Today, the flywheel - and a subsequent focus on
service - have replaced the one-way direction of the funnel.’
This new model puts customers at the centre of the organization, with Marketing, Sales and Service revolving around them in a flywheel.
HubSpot has labelled this section of their report ‘Customers as Marketers’, referring to the fact that word-of-mouth marketing is the single most powerful marketing tactic.
We thought it was worth looking at this from a content perspective, to extend the principles of Sales Enablement to your customers, enabling them to become great advocates for your business!
So how can you fine tune your content strategy to better enable customers to be brand ambassadors?
1. Create shareable content
Sharing is caring! And if you want your customers to talk about your product/service, you need to make it easy for them. Create short, visually appealing content like videos, infographics, memes, lists, etc. that can be easily shared on social media. You want to build a positive emotional connection with your customer and their friends, which usually means creating something funny, relatable, inspiring or heart-warming. Maybe you’re sitting there thinking ‘but I sell printer ink, what’s inspiring about that?’ Well you need to rethink your marketing strategy because you’re not selling printer ink, you’re selling pictures, stories, homework, or whatever it is that people print these days. There’s always an emotional component to every product, you just have to find it. That’s what you put out on social media.
You know that feeling when you find something great online and you get to be the first person to share it in your network? That’s what you’re aiming for. Content people want to stick a flag in and claim as their own.

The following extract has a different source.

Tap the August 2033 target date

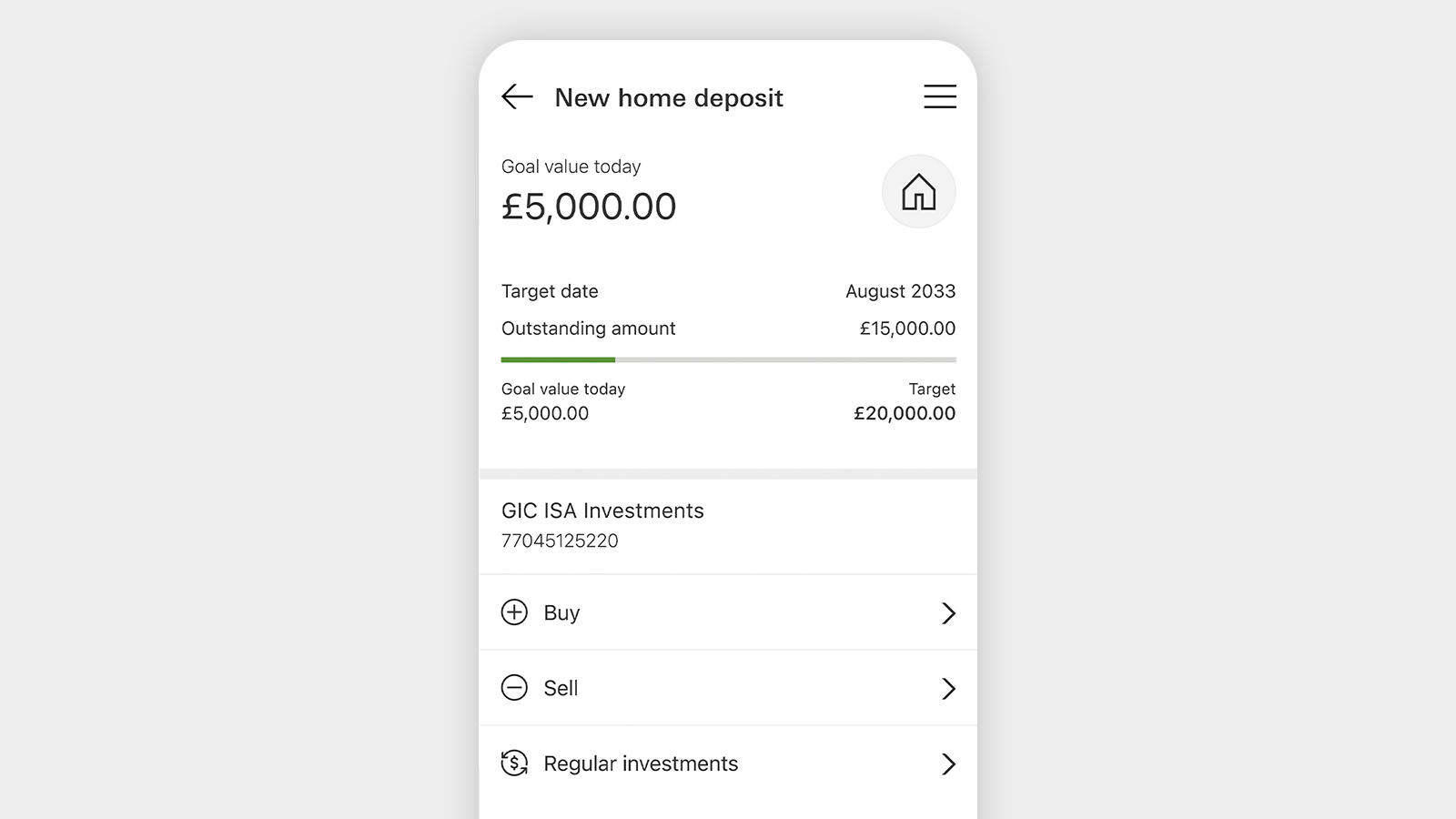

2. Sell problems, not products
When friends sell to friends, they don’t sell features, they sell benefits. Let’s take vacuum cleaners, as an example. If my friend walked into my house and said, ‘oh my goodness, I don’t know how you keep this place so clean when you have all these pets. My dog is making some kind of hair nest in my living room’, I wouldn’t say: ‘Well I have the VakRoom 3000. It has a 2800 hp motor and a special battery and all these filters.’ I’d probably say something like, ‘I just bought a new vacuum cleaner and it sucks up all the hair and stuff super fast. Because it runs on battery, I can just pop it out of the cupboard as soon as I see a mess without all the hassle of plugging it in or running the wire into the right room.’ I might even demo it right there and then.
The content you put out should reflect this same kind of ethos. Talk about problems rather than products. Connect to the emotional reasons they might make the purchase, which are almost always stronger than the practical reasons. Think about your own behaviour as a customer - what prompts you to share a good experience with your friends?

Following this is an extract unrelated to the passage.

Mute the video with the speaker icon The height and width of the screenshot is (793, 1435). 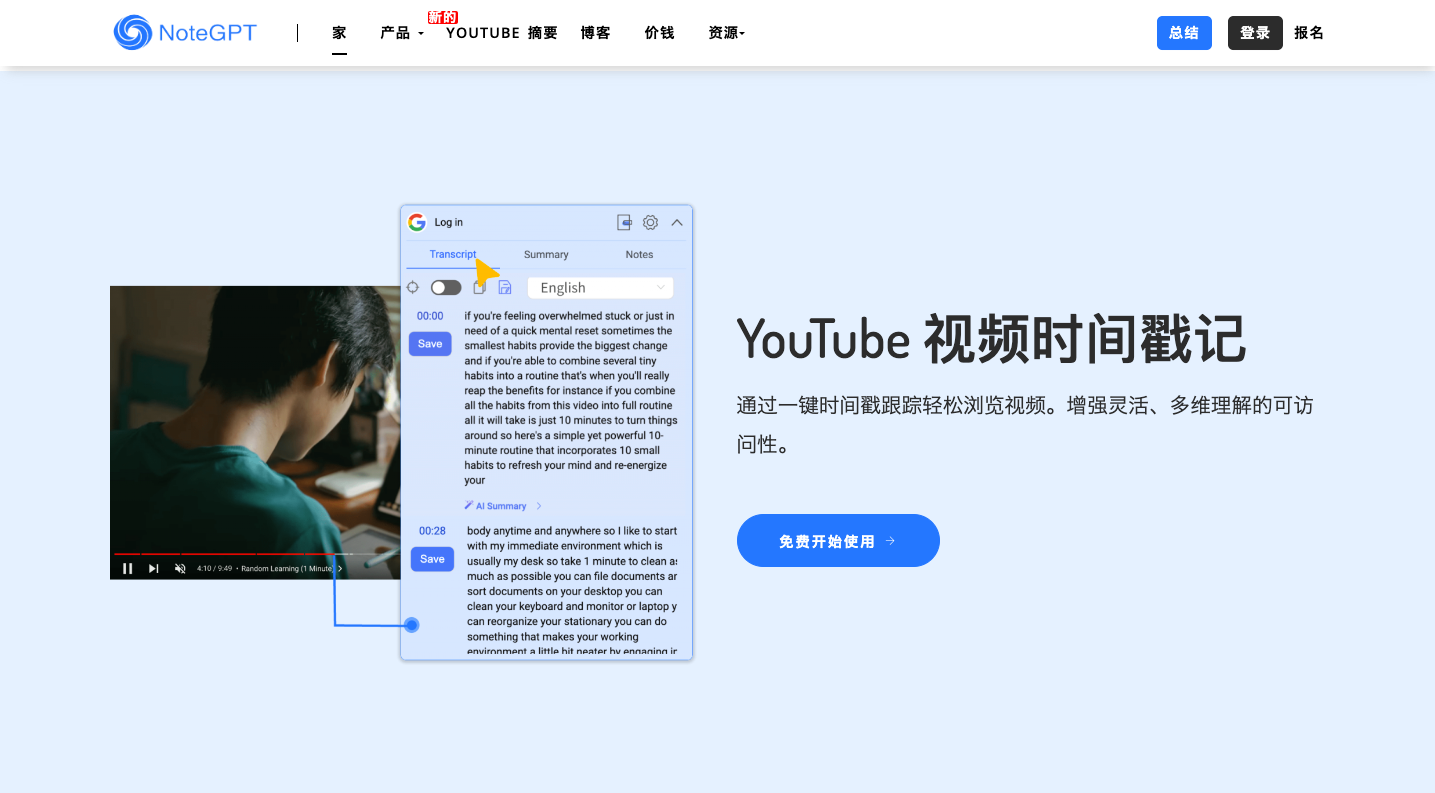click(x=180, y=568)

In B2B sales, there are often a number of people involved in a purchasing decision, so it’s also important to create content that speaks to each of these buying influences - the user influence, the financial influence, the technical influence, etc. This also gives something for potential customers to share amongst themselves, so if the person who is going to use the product is sold on the purchase, he or she can find content to help convince the person making the financial decision to go ahead.
3. Continue to delight your customers
One of the things HubSpot points out about the new customer-centric marketing model is the need for excellent customer service to delight and empower customers. This means continuing to provide content that helps your customer get the most from your product/service.
- Help your customers find additional uses or different ways to use your product with helpful ‘hacks’.
- Delve deeper into product functions with explainer or how-to videos to help your customer get the most out their purchase.
- Inspire customers with case studies from other users.
- Make yourself available for questions in webinars or live social media streams.
- Continue to get to know them. Don’t assume because the sale is made that discovery is over. Ask them what they’d like to hear from you.
- Create a community and invite everyone in. Whether there are financial incentives (and cross/up-selling opportunities!) or just the warm fuzzy feeling of being part of a group, creating a positive team environment will inspire your customers to invite others to join.
This is probably just the tip of the iceberg, but we hope you find some useful pointers here to start you off. And don’t forget that whatever content you create with customers in mind will very likely be equally applicable as Sales Enablement collateral.